(Try it) Transcribe each entry exactly; skip the images.

---------- Material for the task

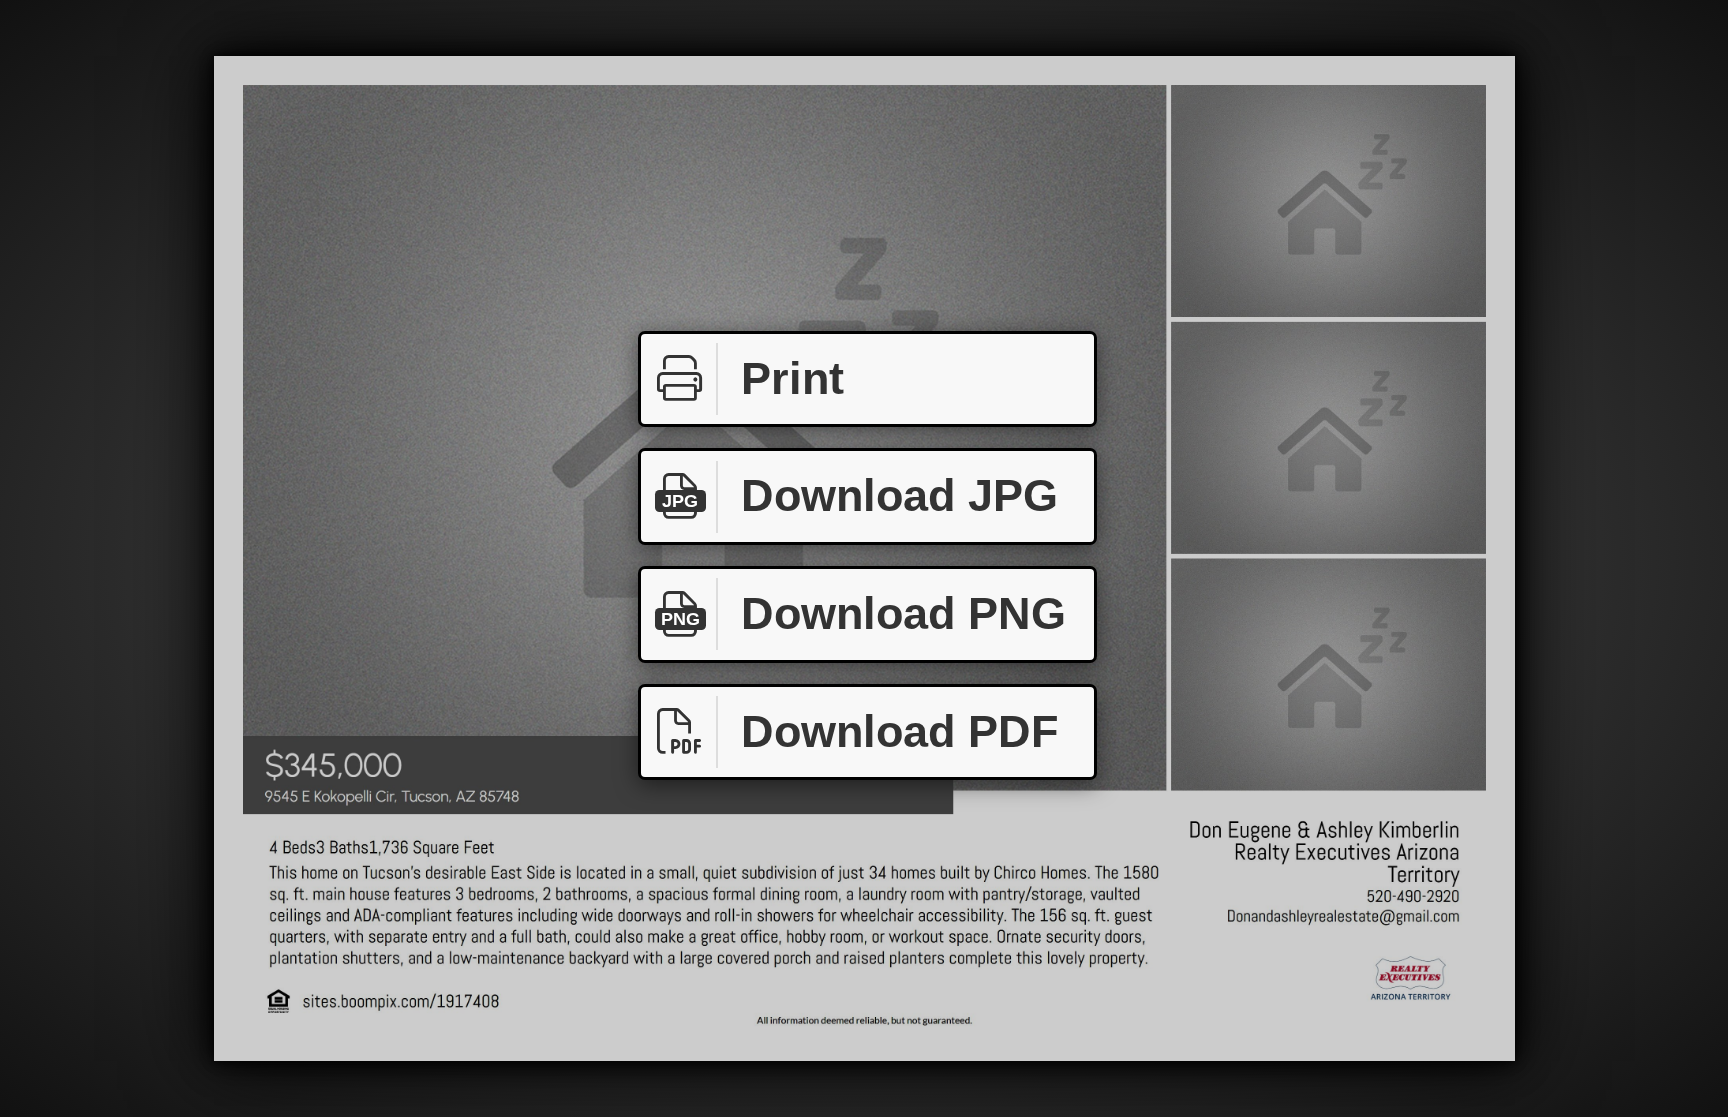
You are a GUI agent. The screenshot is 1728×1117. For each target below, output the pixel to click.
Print (792, 378)
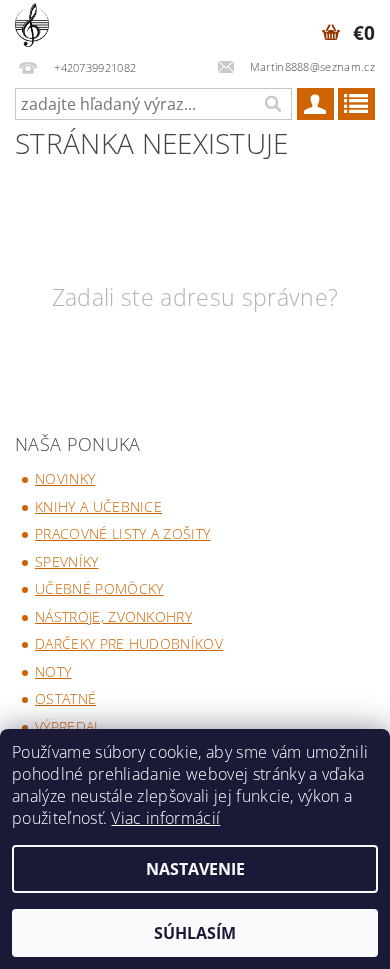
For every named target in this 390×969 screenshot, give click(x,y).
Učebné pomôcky (99, 588)
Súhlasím (195, 933)
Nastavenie (195, 869)
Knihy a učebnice (98, 506)
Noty (53, 671)
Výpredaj (66, 726)
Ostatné (65, 698)
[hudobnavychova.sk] (32, 26)
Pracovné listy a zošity (122, 533)
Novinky (65, 478)
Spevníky (67, 561)
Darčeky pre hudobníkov (129, 643)
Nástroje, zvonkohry (113, 616)
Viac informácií (165, 818)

--------------------

(Solution for this exercise)
You are a GUI agent. The screenshot is 1728×1117. For each target below, output the pixel to click.
Print (792, 378)
For every named target in this 390×969 screenshot, give click(x,y).
Učebné pomôcky (99, 588)
Súhlasím (195, 933)
Nastavenie (195, 869)
Knihy a učebnice (98, 506)
Noty (53, 671)
Výpredaj (66, 726)
Ostatné (65, 698)
[hudobnavychova.sk] (32, 26)
Pracovné listy a zošity (122, 533)
Novinky (65, 478)
Spevníky (67, 561)
Darčeky pre hudobníkov (129, 643)
Nástroje, zvonkohry (113, 616)
Viac informácií (165, 818)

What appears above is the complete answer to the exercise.